McKeon helped develop the university's English as a Second Language program, including teaching an ESL methods course and an academic writing course. He contributed to orientation programs for international students and scholars and provided much guidance in areas of immigration status. He created the English Language Training Program for international graduate teaching assistants and was instrumental in developing the annual comprehensive workshop for all new graduate teaching assistants. When he was not teaching, he kept an open door for the international students and scholars who sought his counsel on academic and personal matters. Although officially retired, McKeon will continue to offer English-language training for international teaching assistants as a part-time instructor.

A New York native, McKeon earned a bachelor's in theology and anthropology from Nyack College and a master's in teaching English as a second language from New York University, where he also earned a Ph.D. in linguistics. His career led him to Lebanon to teach English at a small American university in Beirut for three years, a period he calls a "stretching experience." Though he could use the summers to travel around the Middle East, the tumultuous events of the 60s required his evacuation from Beirut during the six-day war.

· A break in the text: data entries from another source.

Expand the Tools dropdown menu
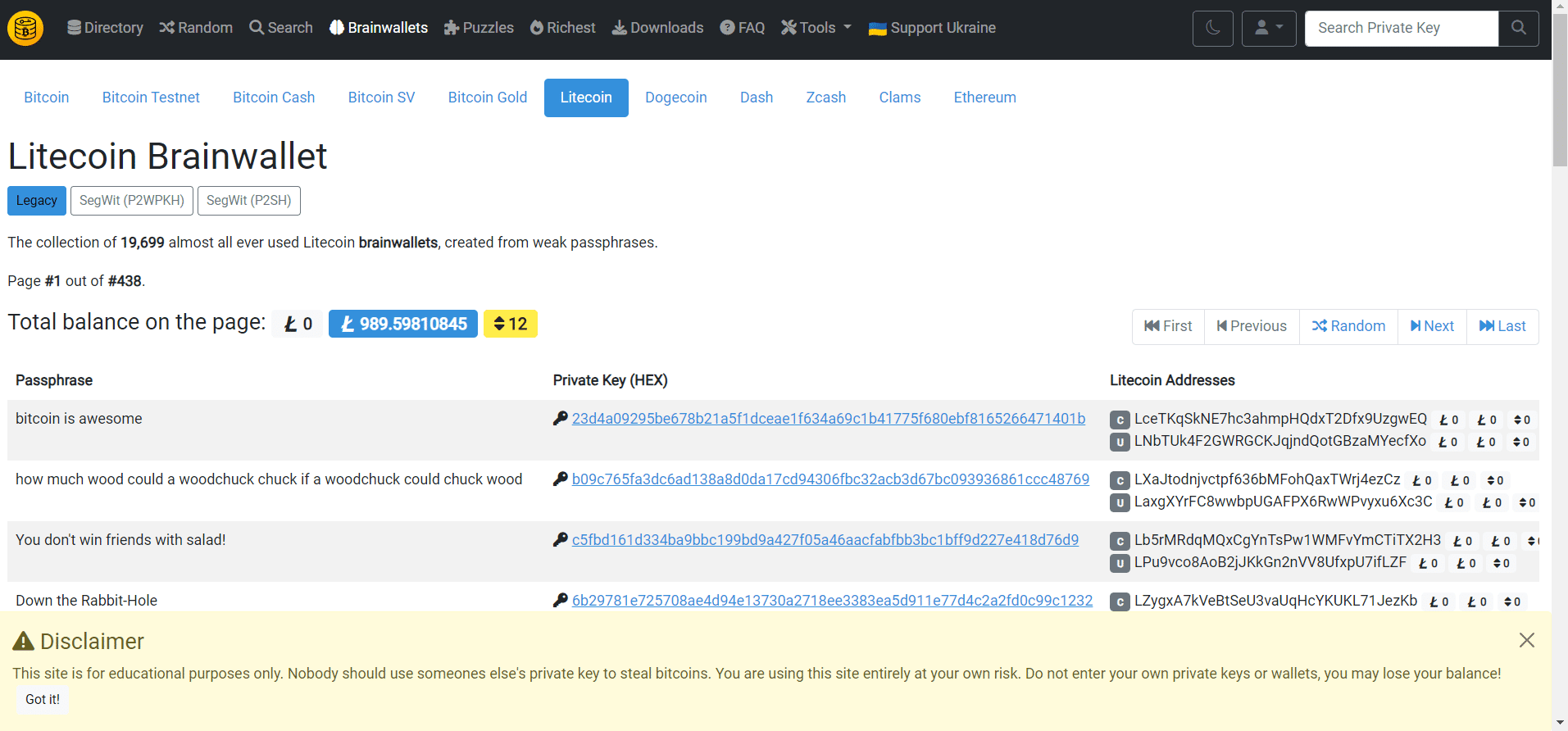Image resolution: width=1568 pixels, height=731 pixels. [x=816, y=28]
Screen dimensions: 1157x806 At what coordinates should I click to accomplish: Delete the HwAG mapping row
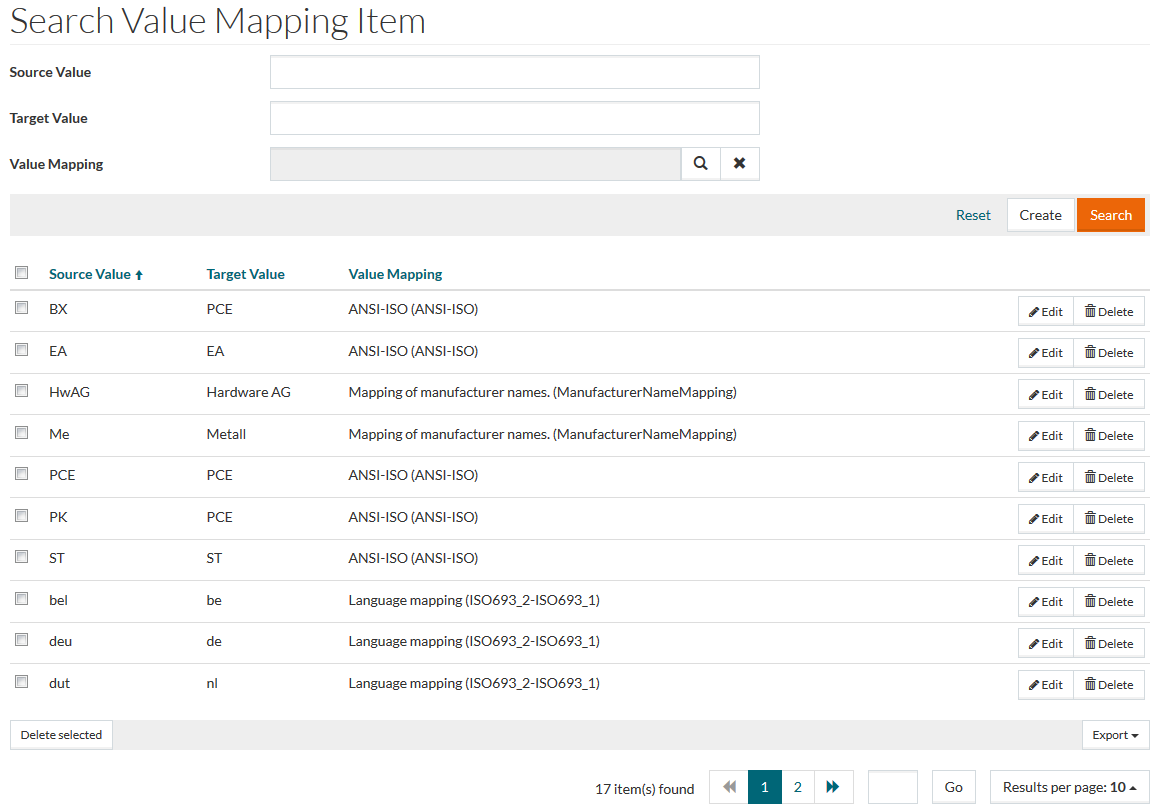tap(1109, 394)
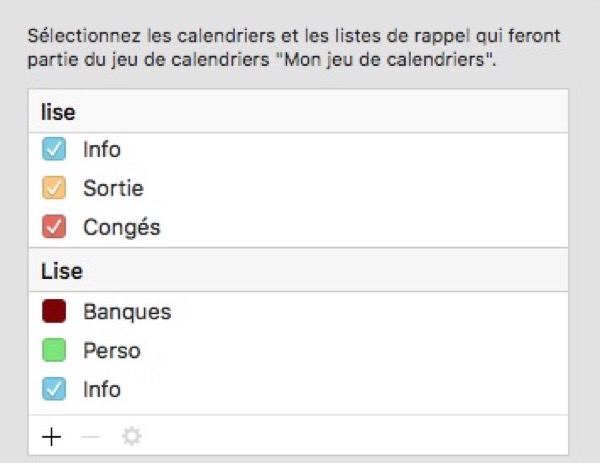Enable the green Perso checkbox
The height and width of the screenshot is (463, 600).
coord(54,351)
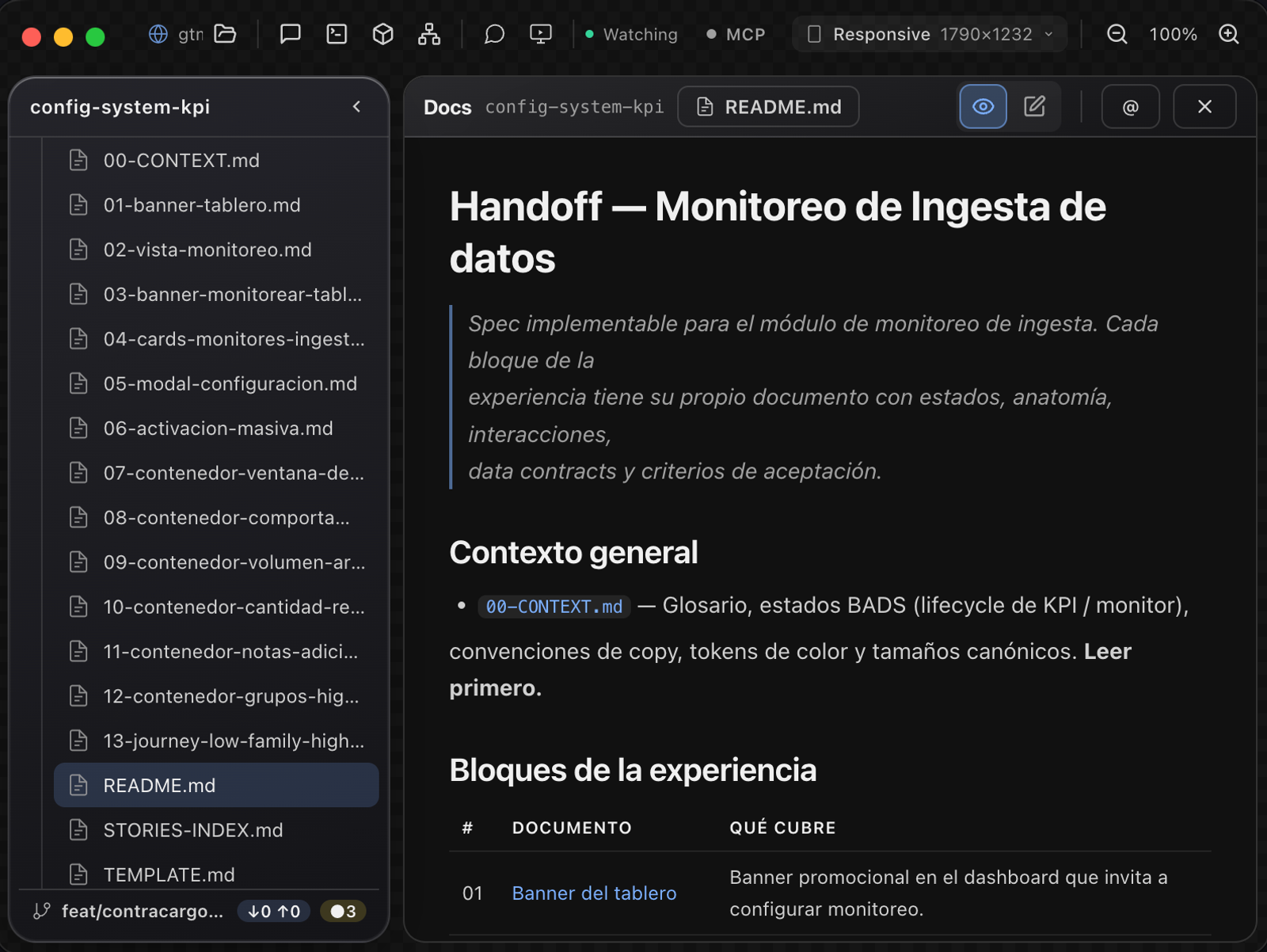Collapse the config-system-kpi sidebar chevron
The width and height of the screenshot is (1267, 952).
(356, 106)
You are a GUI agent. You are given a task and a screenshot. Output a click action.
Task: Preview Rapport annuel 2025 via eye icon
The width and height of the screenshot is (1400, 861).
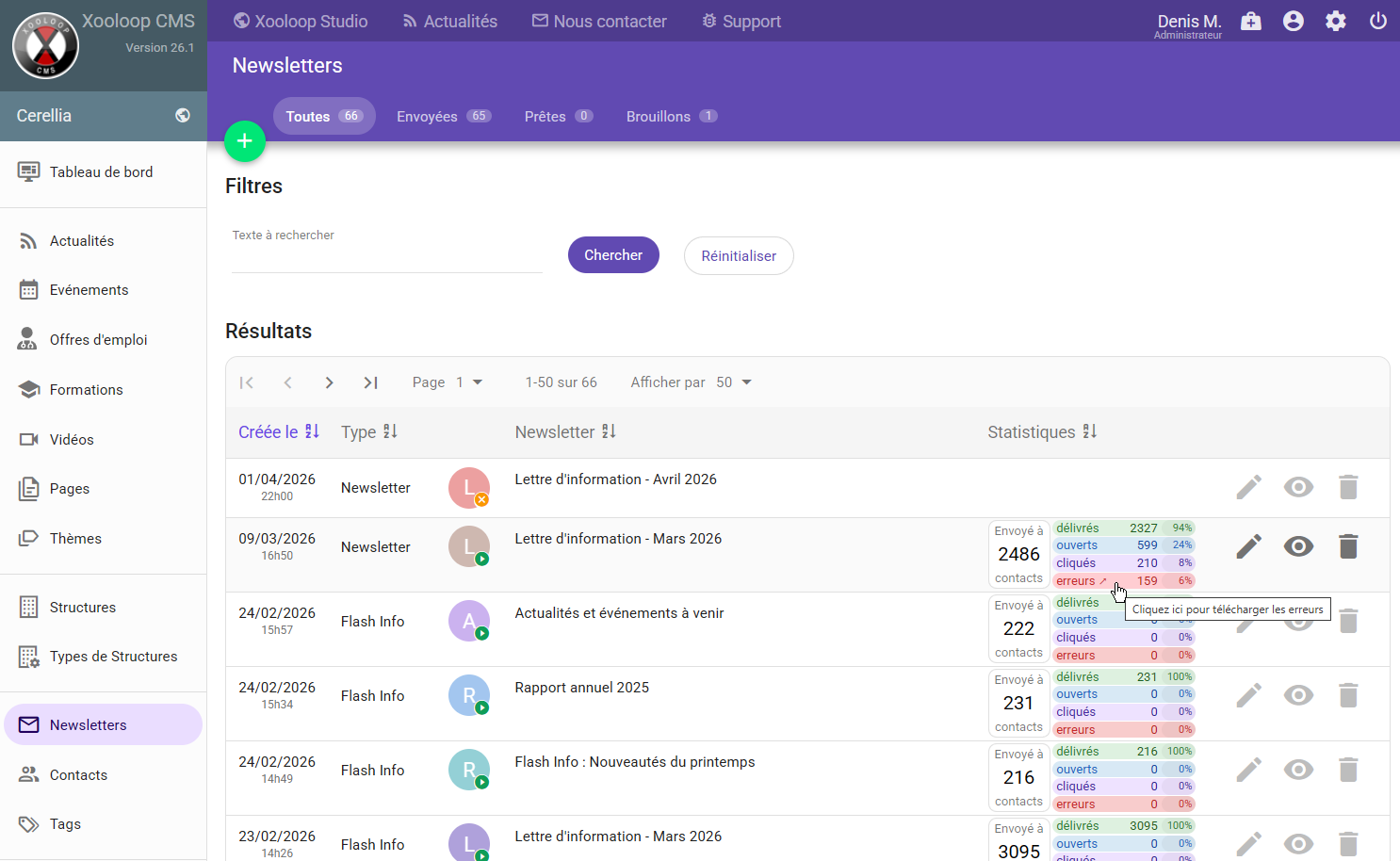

On his return to the United States, he accepted a position as a visiting professor at the University of Wisconsin then joined the faculty at Virginia Tech in 1973. "His facility for linguistics naturally led him to move to the university's International Office in 1978, and his commitment to the international community at Virginia Tech has continued ever since," said Karen P. DePauw, vice provost for Graduate Studies and dean of the Graduate School.

McKeon helped build Virginia Tech's international-student community, attracting students from China, India, and Taiwan, and participated in an orientation program for Taiwanese scholars for 10 years. He has worked in the International Office, which moved to the Graduate School when it became full time, for 20 years. Although he still loves teaching linguistics, he considers helping students the primary focus of his career.

"McKeon and his wife, Evelyn, showed a kindness and openness to international students, welcoming many visitors to their home, inviting them to attend holiday dinners, and even providing temporary shelter during housing shortages," DePauw said. "His friendships extend to many corners of the world."